El Sol (Madrid), 8 de agosto de 1931
Reposar con la vista el ánimo en la raya horizonte del mar Cantábrico, tratando de olvidar la realidad histórica presente de nuestra desgarrada España… ¿Realidad? Pero es que de la realidad y de los problemas reales ―los otros sin duda ideales― se está haciendo camelo. Bueno; y después de haber así reposado con el ánimo la vista en ese mar, meterme en la Colegiata de San Vicente de la Barquera, que atalaya el mar, y contemplar, embebido de esperanzas, la estatua marmórea del inquisidor Corro, recostado sobre su sepultura. Con la diestra sostiene la cabeza meditativa; la mano izquierda sobre el breviario, también de mármol, en que parece leer en silencio rezos de eternidad. ¿Qué es lo que lee? Porque el marmóreo breviario está en blanco. Como nuestro porvenir. Pero hay que volver a esto que es la vida, a esto que es el mundo, a esto que es la existencia que pasa.
“Hay que aislar al pesimista” ―decía D. Alfonso―. Y así cayó. Porque era él quien se aislaba para no oír malas nuevas. Prefería las buenas viejas. Atajaba a quien pretendía advertirle peligros. Quiso hacer del optimismo una profesión. Y el republicanismo que le sucede le imita en esto como en otras cosas. No sabe abrir el pecho a la esperanza sin cerrar los ojos a la realidad sin retórica ni programa. “Aquí no hay más que Jeremías”… ―me decía una vez el ex Rey―. El cual no tenía de Jeremías idea más clara que la tengan los que hablan, sin conocerlo, del bravo profeta que le enseñó a su pueblo que merecía el cautiverio.
¿Y el marmóreo inquisidor Corro, el que duerme en San Vicente de la Barquera? El inquisidor sigue enquisando, sigue inquiriendo. Y me parecía leer en sus soñadores ojos alabastrinos que decía: “¿Comprensión?, sí; pero para el engaño. Porque no respondéis a mis esfuerzos de comprensión, con veracidad. Como buenos chalanes que sois, no sois veraces. El toma y daca se basa en el engaño.” Y pensé que un buen Inquisidor es un comprensivo. Y luego me añadió Corro, el inquisidor: “¿Cordialidad?, sí; pero ante todo racionalidad.” Y pensé que tenía razón el inquisidor, porque hay una razón inquisitiva y hasta inquisitorial. ¿Teológica? Sea. Pocas cosas más racionales y hasta más racionalistas que una sincera teología.

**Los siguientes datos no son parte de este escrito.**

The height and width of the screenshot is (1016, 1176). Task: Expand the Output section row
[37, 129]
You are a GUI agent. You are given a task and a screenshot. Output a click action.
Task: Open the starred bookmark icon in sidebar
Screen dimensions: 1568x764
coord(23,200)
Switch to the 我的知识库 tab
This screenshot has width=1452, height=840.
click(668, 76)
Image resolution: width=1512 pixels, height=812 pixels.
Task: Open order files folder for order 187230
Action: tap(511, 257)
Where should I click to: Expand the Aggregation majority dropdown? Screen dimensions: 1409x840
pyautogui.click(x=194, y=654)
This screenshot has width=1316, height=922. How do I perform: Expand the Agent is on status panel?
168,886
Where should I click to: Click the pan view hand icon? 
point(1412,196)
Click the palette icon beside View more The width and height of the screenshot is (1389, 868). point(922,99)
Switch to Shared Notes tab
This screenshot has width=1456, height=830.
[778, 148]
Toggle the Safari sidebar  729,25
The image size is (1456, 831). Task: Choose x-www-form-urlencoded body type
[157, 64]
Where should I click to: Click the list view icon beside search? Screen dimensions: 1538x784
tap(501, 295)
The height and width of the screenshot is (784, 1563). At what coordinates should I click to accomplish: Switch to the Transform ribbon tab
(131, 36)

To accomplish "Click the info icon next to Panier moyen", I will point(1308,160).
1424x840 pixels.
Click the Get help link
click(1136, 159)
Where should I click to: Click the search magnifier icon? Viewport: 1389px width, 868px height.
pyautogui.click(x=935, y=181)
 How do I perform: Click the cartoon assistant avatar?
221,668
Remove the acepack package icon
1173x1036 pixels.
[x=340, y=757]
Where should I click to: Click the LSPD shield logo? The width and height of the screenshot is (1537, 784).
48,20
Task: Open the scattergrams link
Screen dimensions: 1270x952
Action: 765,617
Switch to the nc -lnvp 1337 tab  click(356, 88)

Y salí pensando tristemente, jeremíacamente acaso, bajo el pardo cielo montañés, que no vamos a lograr la unidad espiritual ―que es la única que de veras importa― ni aun a costa de la unidad política. Porque hay quien no sabe hablar de sus libertades ―que a menudo nada tienen que ver con la verdadera libertad, con la libertad real y efectiva― sin herir en la cuerda más viva del corazón de quien quiere oírle cordialmente. “No hay peor sordo que el que no quiere oír” ―dice un dicho decidero―. “No hay peor resentido que el que no quiere entender” ―digamos.
Corro, y con él los demás inquisidores, trataron de salvar la unidad espiritual de España, poniendo a su servicio la razón de Estado. Fue su obra más política que propiamente religiosa. ¿Que fracasaron? Habría tanto que hablar de esto… Aunque sí, fracasa a la larga la Inquisición ortodoxa y la heterodoxa, y la católica y la protestante, y la racionalista atea y todas las inquisiciones. Todas, ¿eh?, todas, hasta la de los que hablan resentidamente de sus supuestas libertades perdidas. Que también ellos son inquisidores, también ellos han establecido su Santo Oficio diferencial, también ellos castran la comprensión de sus pueblos, también ellos les empapizan de leyendas.
Y rota la unidad espiritual viene la peor guerra civil: la de miradas, la de cuchicheos, la de retintines, la de motes, la de no poder verse y tenerse que mirar.
¿Comprensión mutua? ¿Cordialidad? ¿Unidad espiritual? El inquisidor Corro sigue haciendo como que lee en el marmóreo breviario en blanco. ¡Y cómo pesa el mar y sobre el mar el cielo!